Directions:
An exact copy of the records below is needed, with every picture left out.

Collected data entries
——————————
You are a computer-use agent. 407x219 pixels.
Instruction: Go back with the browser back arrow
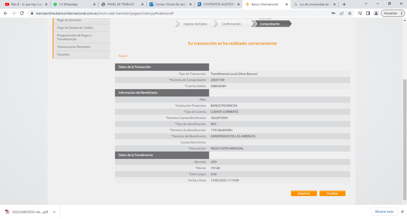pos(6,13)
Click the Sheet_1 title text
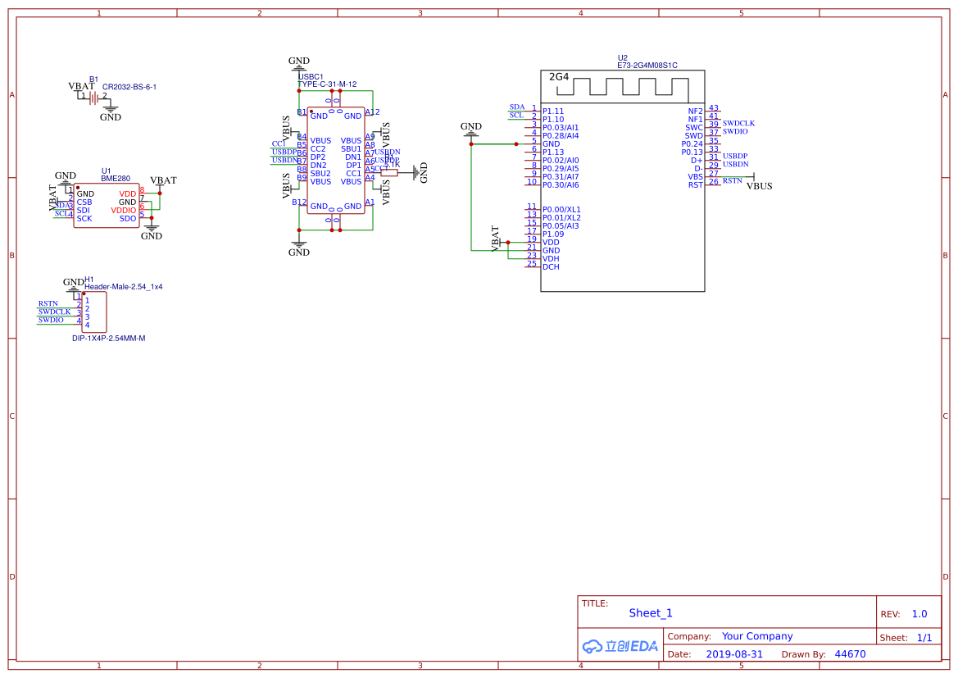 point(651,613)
——————————
Worked solution:
You are a computer-use agent. 407x219 pixels.
Instruction: Go back with the browser back arrow
pos(6,13)
Click the Sheet_1 title text
 point(651,613)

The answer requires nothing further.